NYC pays firms that owe millions in past due taxes, Stringer audit says

New York City’s Department of Finance continues to pay almost 200 contractors that owe the city millions of dollars in past due taxes, according to an audit released Thursday by Comptroller Scott Stringer.

The audit identified an additional $5.7 million in taxes that could be collected by the DOF.

The problems occur largely because of simple oversight failures by DOF that result in a breakdown of its standard process. To increase the city’s tax revenue, Stringer called for more effective DOF payment seizure practices.

New York City Comptroller Scott Stringer in May 2018.

“For New York families struggling to make ends meet, every single penny counts – we need to make sure New York City tax dollars are collected in full and are serving our children, seniors, and neighbors,” Stringer said. “Our audit identified a basic way the Department of Finance could collect an additional $5.7 million – that’s enough to fund salaries for 71 teachers for a year, shelter 1,500 homeless families for one month or provide nearly 700,000 home-delivered meals to seniors.”

DOF is responsible for collecting city taxes from private contractors and companies that do business with agencies.

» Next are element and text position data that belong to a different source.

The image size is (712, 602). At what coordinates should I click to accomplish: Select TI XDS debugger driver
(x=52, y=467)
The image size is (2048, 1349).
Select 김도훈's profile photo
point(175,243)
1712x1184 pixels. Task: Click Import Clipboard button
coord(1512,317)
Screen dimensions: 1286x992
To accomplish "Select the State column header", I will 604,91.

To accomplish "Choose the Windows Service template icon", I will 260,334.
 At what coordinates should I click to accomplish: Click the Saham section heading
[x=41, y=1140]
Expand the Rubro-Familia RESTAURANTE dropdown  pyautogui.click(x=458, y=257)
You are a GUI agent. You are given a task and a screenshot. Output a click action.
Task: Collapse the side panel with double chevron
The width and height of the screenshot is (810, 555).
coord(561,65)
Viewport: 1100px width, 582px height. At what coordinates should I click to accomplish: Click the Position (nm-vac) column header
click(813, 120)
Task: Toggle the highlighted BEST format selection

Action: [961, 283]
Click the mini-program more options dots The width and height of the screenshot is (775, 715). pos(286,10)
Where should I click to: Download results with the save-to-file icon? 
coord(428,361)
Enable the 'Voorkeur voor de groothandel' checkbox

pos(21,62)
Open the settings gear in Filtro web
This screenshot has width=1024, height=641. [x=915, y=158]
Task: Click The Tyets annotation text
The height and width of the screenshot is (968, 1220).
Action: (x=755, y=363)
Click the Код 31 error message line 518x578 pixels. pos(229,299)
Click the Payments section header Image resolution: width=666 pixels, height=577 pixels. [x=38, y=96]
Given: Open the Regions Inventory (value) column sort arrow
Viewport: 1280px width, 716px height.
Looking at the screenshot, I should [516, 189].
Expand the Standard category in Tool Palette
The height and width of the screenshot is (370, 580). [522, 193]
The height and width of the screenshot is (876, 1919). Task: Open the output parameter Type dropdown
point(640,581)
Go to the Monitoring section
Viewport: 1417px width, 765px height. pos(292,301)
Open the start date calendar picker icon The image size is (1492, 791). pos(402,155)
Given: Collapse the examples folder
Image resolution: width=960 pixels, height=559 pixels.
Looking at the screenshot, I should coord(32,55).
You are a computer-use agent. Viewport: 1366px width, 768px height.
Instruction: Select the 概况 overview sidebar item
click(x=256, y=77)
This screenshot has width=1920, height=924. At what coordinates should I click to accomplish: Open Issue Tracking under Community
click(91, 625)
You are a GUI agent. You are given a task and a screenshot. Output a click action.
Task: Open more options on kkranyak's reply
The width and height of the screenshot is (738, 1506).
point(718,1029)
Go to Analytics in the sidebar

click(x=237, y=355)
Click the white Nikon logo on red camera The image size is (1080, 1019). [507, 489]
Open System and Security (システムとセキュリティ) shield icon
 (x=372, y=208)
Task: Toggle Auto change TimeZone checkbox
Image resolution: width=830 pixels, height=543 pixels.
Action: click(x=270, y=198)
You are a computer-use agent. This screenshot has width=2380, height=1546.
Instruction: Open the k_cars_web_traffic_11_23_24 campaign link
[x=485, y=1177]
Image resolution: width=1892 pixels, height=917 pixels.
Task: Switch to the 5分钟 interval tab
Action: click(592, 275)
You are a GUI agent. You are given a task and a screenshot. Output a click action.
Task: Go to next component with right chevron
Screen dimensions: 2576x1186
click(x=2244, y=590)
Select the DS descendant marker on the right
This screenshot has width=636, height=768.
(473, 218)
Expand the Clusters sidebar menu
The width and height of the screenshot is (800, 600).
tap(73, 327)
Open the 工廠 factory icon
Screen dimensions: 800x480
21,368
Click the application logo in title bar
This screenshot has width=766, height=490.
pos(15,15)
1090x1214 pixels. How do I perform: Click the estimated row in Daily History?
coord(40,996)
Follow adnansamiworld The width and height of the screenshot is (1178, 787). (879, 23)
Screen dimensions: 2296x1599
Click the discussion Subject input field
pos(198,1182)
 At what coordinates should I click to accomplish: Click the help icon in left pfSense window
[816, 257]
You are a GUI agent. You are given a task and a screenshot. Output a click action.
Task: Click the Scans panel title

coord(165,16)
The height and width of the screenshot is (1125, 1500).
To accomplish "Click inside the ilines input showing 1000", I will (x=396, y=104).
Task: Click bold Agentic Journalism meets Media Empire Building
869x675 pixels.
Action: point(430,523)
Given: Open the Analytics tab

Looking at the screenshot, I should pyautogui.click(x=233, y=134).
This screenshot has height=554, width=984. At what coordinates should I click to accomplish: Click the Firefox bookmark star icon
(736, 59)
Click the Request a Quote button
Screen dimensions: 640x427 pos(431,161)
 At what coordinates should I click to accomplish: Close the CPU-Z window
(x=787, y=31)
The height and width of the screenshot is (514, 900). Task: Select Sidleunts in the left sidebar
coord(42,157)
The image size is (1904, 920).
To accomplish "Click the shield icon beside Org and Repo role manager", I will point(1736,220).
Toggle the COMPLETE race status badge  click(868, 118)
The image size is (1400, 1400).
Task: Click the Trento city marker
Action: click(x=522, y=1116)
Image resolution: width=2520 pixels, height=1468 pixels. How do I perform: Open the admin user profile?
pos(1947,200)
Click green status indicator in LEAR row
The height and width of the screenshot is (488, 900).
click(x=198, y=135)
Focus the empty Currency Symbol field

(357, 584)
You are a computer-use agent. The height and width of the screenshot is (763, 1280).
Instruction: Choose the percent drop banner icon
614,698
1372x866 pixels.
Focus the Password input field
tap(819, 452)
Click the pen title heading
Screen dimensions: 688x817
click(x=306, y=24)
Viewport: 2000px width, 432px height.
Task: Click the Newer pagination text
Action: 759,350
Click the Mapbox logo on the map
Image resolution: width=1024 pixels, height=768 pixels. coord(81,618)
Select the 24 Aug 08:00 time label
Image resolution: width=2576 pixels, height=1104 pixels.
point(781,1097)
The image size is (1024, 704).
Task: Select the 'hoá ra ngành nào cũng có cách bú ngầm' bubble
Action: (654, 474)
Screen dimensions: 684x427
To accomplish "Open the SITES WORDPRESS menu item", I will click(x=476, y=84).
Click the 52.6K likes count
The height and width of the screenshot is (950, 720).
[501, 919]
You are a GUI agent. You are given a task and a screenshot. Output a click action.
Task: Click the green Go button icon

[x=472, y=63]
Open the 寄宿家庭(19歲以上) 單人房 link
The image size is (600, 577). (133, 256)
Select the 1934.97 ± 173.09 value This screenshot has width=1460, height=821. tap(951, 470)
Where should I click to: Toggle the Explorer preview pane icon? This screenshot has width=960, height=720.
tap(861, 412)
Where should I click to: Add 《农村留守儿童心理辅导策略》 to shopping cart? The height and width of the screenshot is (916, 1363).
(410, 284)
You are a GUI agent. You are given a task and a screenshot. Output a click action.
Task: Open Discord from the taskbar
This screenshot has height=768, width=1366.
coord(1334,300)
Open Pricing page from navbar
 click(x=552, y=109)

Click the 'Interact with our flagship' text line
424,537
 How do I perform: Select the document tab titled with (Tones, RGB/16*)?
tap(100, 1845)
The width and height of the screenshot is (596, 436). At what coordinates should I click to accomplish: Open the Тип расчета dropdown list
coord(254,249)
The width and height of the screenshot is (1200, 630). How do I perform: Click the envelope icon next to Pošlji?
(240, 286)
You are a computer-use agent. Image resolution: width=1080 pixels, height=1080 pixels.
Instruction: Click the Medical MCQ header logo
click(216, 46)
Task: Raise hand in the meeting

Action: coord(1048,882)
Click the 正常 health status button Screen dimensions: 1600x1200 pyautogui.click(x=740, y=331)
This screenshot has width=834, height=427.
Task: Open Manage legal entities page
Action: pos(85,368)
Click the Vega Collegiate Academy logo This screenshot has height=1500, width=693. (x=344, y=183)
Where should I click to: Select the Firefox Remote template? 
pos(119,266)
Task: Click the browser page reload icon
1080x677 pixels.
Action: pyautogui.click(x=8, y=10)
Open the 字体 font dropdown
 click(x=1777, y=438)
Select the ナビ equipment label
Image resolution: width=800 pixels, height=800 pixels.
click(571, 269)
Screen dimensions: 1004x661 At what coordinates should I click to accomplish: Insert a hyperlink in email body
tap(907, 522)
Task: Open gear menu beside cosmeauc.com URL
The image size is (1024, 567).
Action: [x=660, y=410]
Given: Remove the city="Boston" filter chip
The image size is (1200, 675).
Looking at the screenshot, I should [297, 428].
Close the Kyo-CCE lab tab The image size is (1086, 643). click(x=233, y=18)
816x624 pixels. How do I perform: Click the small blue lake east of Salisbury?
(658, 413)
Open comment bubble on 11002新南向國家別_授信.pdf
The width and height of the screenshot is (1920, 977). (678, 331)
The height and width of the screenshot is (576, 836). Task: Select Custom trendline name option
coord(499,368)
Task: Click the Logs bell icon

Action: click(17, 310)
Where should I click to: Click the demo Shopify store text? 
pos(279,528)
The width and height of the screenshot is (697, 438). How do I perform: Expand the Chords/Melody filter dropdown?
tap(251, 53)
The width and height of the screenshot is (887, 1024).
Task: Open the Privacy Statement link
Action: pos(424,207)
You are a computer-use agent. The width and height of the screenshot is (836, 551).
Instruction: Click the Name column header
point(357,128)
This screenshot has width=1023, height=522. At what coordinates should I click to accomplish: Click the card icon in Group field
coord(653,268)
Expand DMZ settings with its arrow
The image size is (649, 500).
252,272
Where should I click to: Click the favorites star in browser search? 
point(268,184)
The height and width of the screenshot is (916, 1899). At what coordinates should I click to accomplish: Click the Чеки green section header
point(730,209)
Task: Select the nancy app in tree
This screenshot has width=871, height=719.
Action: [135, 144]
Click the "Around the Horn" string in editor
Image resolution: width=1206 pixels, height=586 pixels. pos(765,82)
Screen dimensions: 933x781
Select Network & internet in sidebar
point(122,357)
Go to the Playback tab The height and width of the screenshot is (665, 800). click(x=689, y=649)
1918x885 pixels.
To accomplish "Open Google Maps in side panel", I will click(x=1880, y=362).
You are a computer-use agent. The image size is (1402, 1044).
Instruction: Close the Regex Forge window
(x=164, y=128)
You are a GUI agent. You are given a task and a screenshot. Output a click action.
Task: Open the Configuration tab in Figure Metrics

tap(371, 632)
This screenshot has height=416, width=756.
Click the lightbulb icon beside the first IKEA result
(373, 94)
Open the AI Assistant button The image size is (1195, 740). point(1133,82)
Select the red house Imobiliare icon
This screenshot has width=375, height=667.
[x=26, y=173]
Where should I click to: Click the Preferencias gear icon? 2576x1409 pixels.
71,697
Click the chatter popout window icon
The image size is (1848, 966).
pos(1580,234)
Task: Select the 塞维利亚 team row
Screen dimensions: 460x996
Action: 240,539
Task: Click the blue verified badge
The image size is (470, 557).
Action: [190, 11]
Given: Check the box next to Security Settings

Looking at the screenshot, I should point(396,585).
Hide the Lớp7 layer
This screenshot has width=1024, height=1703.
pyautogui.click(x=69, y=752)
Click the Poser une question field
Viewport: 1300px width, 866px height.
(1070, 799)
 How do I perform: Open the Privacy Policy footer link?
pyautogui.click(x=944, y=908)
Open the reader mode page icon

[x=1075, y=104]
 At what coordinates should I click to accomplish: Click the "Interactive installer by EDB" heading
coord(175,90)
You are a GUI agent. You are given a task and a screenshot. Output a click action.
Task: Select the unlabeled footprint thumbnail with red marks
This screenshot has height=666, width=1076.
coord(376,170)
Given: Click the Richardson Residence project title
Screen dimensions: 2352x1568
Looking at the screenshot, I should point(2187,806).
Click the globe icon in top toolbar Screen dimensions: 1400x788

If a business working with a city agency doesn’t pay its taxes, DOF can temporarily freeze payments to that firm; unless the taxes are paid, DOF can take the back taxes the city is owed from those frozen funds.

The audit found the DOF routinely pays companies that owe back taxes. While it does temporarily hold payments, it doesn’t take the steps to ultimately collect owed taxes from those funds on hold; the audit found that the DOF has not seized any of that money as payment for city taxes since October 2014.

The audit made several recommendations: Track and measure collection of city tax debt from city vendors; revise procedures to better collect tax debt from city vendors; require staff to take timely steps to deduct vendors’ tax debts from the city’s payments; withhold payment until the debt is collected, vacated by a court or withdrawn by DOF after appropriate documentation has been filed; and if other collection methods fail, deduct back taxes from city payments to offset the $5.7 million in city business taxes owed by city vendors.